Yeah, that makes sense. I was in Baldy Mesa, between Apple Valley and Phealand(sp?). It was all due to be paved; just a matter of time.
For some the notion that you can never go home is mental thing. Sure, you can go back to your parents house in the town you grew up in with the neighbors that knew you as a kid but... It won't ever be the same.
Me? My family didn't claim a place. We had family in 3 states with roots but we traveled. My parents were truckers and we followed the work. It wasn't until I was 11 years old that we landed where we did.
The winters are harsh here. It makes me long for the desert. It doesn't exist.
The summers are too wet here. It makes me long for the desert. It doesn't exist.
The spring is to dry here. It makes me long for the desert. It doesn't exist.
The fall is too wet here. It makes me long for the desert. It doesn't exist.
The desert is tamed. I have no home to return to.
I've been out towards Apple Valley a few times. BEAUTIFUL area in terms of desert. I can see why you have such strong nostalgia for it
I remember it being the middle of fucking nowhere. And that was the best part. It was 18 months, maybe 2 years of my formative life. The key word being formative. Nothing after my desert has ever made me care to return.
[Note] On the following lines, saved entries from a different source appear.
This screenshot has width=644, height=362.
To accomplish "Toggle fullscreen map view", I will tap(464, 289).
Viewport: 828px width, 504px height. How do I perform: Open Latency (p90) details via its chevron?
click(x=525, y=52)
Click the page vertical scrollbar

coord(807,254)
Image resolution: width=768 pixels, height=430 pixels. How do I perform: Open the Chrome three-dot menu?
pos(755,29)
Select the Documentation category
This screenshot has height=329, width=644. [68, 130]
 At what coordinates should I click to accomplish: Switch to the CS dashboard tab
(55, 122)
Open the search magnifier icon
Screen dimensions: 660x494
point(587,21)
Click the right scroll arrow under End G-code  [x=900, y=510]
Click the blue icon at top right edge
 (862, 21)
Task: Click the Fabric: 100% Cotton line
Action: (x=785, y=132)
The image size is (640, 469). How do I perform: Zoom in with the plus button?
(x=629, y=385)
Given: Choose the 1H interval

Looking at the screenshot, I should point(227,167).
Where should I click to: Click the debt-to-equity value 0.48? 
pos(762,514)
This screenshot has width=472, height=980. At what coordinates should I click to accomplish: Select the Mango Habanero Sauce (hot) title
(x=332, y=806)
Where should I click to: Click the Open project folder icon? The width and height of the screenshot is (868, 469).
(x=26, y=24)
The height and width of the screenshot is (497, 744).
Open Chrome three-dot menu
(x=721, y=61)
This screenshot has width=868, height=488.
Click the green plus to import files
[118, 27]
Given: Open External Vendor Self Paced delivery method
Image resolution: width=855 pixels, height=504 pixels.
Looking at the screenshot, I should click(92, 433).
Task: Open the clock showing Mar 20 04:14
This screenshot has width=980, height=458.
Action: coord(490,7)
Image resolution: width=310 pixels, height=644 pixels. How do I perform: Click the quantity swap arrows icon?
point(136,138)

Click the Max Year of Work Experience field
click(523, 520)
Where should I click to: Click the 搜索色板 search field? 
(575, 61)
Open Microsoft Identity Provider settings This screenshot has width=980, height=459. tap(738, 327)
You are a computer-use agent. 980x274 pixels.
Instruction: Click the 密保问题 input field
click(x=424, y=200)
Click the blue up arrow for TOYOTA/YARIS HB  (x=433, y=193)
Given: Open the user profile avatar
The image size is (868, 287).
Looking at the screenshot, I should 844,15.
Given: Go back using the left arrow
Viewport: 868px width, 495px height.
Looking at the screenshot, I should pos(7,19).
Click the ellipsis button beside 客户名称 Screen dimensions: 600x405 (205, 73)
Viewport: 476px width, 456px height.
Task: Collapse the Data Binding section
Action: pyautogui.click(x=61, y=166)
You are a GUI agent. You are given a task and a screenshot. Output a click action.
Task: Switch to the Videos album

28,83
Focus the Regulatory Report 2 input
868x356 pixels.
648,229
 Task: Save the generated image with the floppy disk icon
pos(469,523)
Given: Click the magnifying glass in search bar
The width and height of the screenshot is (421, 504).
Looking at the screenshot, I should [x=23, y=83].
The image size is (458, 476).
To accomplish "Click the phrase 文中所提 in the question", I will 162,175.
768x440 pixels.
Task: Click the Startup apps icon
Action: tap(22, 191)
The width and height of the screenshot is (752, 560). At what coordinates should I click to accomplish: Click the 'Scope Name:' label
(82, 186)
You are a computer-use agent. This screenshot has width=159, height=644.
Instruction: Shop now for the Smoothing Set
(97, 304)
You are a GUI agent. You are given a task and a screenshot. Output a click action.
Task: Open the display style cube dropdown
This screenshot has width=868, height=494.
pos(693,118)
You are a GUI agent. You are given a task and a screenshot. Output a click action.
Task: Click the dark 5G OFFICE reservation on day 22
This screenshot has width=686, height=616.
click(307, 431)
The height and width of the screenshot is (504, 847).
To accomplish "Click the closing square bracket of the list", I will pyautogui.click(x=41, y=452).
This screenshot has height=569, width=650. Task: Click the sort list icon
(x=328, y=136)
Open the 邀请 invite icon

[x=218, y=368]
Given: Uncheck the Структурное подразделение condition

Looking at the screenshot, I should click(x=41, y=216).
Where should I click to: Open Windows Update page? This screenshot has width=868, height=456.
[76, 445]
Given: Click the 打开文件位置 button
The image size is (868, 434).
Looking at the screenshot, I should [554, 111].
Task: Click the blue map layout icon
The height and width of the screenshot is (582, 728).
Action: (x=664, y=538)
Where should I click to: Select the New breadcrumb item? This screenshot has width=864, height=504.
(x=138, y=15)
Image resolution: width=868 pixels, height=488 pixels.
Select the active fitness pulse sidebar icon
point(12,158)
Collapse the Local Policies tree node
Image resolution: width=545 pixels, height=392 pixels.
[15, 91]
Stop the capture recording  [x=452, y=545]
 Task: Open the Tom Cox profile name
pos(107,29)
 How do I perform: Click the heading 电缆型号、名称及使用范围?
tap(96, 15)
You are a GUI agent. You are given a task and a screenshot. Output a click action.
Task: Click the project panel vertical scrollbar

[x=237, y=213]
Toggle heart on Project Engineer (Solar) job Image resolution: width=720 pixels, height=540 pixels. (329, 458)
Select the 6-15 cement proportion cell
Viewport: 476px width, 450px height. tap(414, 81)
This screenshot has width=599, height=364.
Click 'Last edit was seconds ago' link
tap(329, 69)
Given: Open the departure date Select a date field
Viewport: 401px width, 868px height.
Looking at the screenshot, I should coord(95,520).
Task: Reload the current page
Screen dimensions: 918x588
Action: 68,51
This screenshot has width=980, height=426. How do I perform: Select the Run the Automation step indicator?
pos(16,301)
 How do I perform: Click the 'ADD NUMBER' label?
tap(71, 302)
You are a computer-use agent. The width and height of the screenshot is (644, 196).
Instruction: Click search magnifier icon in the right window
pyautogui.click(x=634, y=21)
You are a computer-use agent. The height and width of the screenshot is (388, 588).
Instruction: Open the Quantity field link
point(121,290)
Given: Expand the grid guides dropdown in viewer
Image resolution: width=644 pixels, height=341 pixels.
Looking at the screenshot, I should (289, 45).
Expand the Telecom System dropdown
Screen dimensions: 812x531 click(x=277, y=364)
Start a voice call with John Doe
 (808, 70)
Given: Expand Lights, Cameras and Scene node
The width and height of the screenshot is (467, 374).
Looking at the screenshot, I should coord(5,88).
Nothing after my desert has ever made me care to return.
Trust me. I get that. El Monte doesn't look anything like it did when I left, but even with my memories of it, I would never want to return. No part of the San Gabriel Valley looks like it used to, honestly. I prefer to keep my memories locked in that frozen moment. Much like my memories of Portland/Vancouver now. I hate what it has become, and prefer to remember it for the period when I first got there when it was still green and wet and nice.